The sci-fi worlds we’ve seen in numerous films have both astounded and terrified us. The images of flying cars, crystal spires, and our own personal robot companion have dominated our visions of the future for quite some time. However, in many of these films there is usually one, ultimately minor, aspect that I latch onto because it stands out as one of the more interesting characteristics of that fictional world. Despite the sheer awesomeness of whatever aspect that may be it takes a back seat to all the other, more important, goings on in the story. However, that doesn’t mean you can’t point them out and mentally chew on them. This article is all about celebrating those really cool, yet overlooked, innovations that can be found in sci-fi worlds.
5. Rejuvenation Clinics (Back To The Future Part II)
Back To The Future Part II has plenty of cool things in it, from the hoverboard to the awesomely convenient Mr. Fusion, but many people tend to overlook this groundbreaking innovation. This little gem pops up in a blink-and-you-miss-it moment near the beginning of the film. In order to justify not making Christopher Lloyd wear old-guy makeup for most of the movie, there’s a sort of throwaway scene where Doc tells Marty about how he spent some time in a rejuvenation clinic.
Doc then proceeds to list off all the improvements this clinic offered him:
“They took out some wrinkles, did hair repair, changed the blood, added a good 30 to 40 years to my life. They also replaced my spleen and colon.”
Pretty impressive stuff. The idea that healthcare in this future has advanced to the point where we’re literally adding decades to human lives is astounding. Sure, removing some wrinkles and adding color to hair is cool and all, but these clinics are seemingly capable of getting you new organs as well. The latter bit is fairly prevalent considering that Doc is a time traveler who wouldn’t have any medical records. Sure, Doc could’ve forged them, the man has money for every possible century after all, but even then the idea of getting new organs is still a pretty big deal. Whatever kind of innovations in healthcare the film’s future has made must be pretty amazing if it could get a man a new spleen and colon at a moment’s notice. That or this idyllic future has a dark secret.
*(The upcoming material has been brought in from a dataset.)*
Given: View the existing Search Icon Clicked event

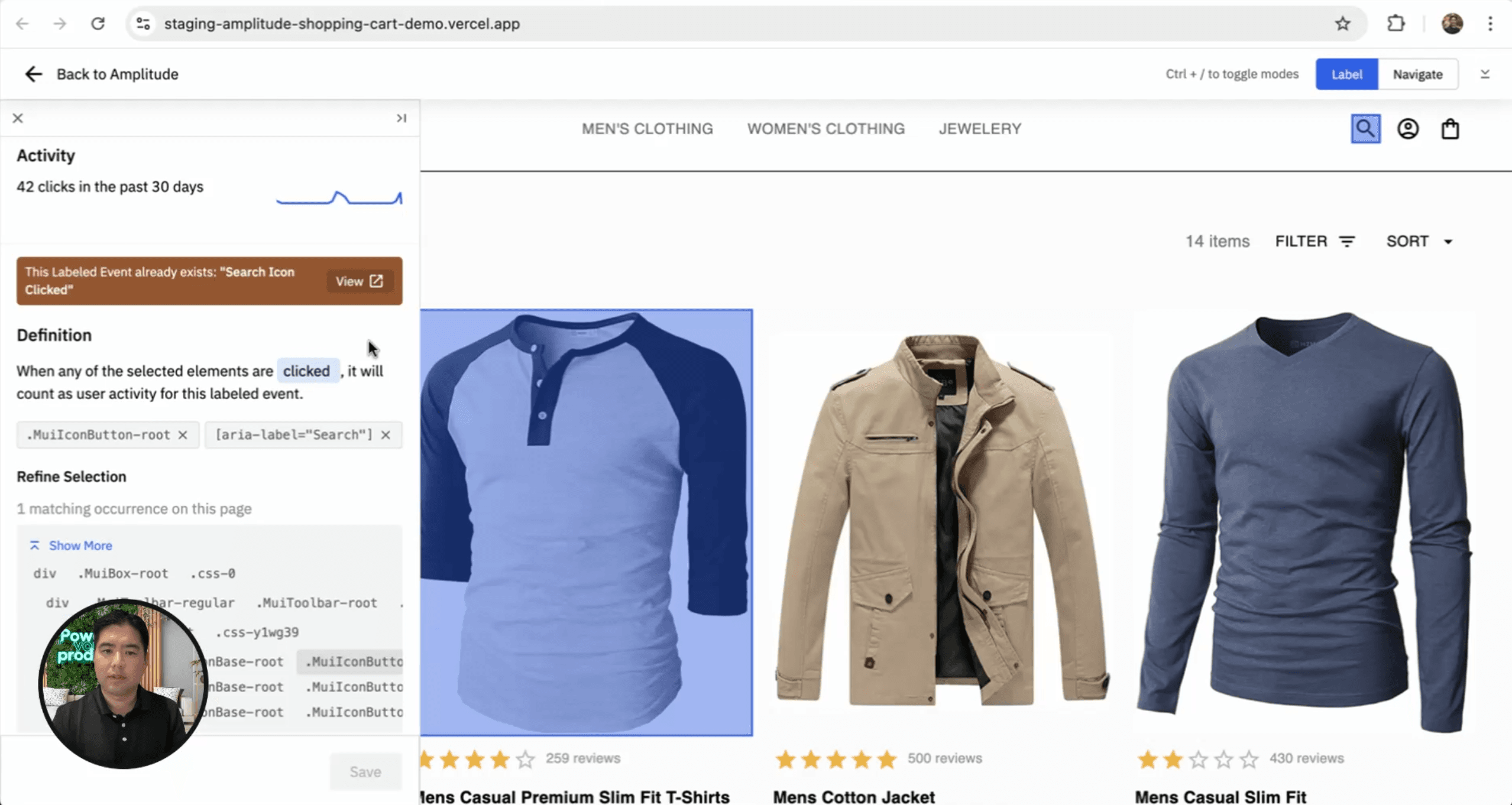Looking at the screenshot, I should 359,281.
4. The Circuit (Logan’s Run)
I’m sure this one is an accurate prediction of what we’d do if we ever perfected Star Trek beaming technology. “The Circuit” in Logan’s Run is a sort of online speed dating service with teleporter technology thrown in. While the film doesn’t outright describe the device we do get to see it in action early on in the film when Logan is chilling in his slick looking apartment. Logan begins to cycle through a number of people before deciding on Jenny Agutter’s mysterious, and usually under-dressed, character.
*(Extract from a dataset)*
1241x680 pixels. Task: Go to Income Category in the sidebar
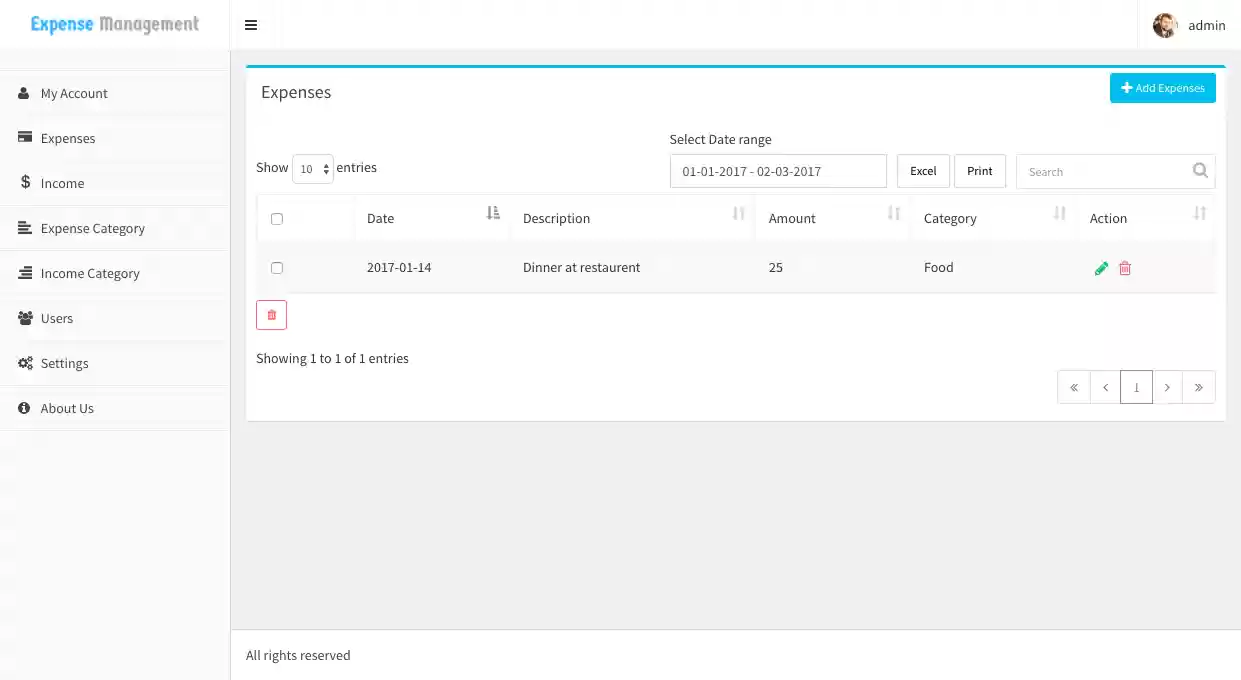(24, 273)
The Circuit seems to cycle through a number of people, all of whom apparently sign up of their own free will, until you find one who tickles your fancy. Then you select them and proceed to “get busy.” While the idea of being able to beam somebody into your bedroom just for a romp in the sack naturally comes with its share of problems (I myself would describe The Circuit as: “the future of Craigslist”) I’m sure you could “order up” other things like pizza or, if you’re really sick, a clown. In either case, it’s still an interesting concept to think about, especially in this digital age.
3. Digital Fingernails (Total Recall)
This one is just plain awesome, even though I don’t paint my fingernails (he writes as he pounds his manly chest). There are tons of cool innovations in Total Recall. There are automated taxi cabs voiced by Robert Picardo, implantable memories, and hookers with three breasts. Despite all these things, the one “spectacle” that permanently solidifies the film’s setting as “the future” comes during the scene where Quaid visits Recall. The scene opens on the receptionist as she uses a stylus to change the color of her fingernails.
It seems these fancy falsies come with swatches so you can select the color you want, as seen when the receptionist selects a couple colors from a nearby pad with a number of choices. It’s such a purely pointless use of special effects in terms of furthering the story, but it makes the setting all the more awesome. I like to think that people with these nails don’t need to be restricted to just the colors on the accompanying pad, but that they could use the stylus to select any color they find. Or that they can also make more elaborate patterns, or even use pictures. Though, I bet it would suck to lose or break one.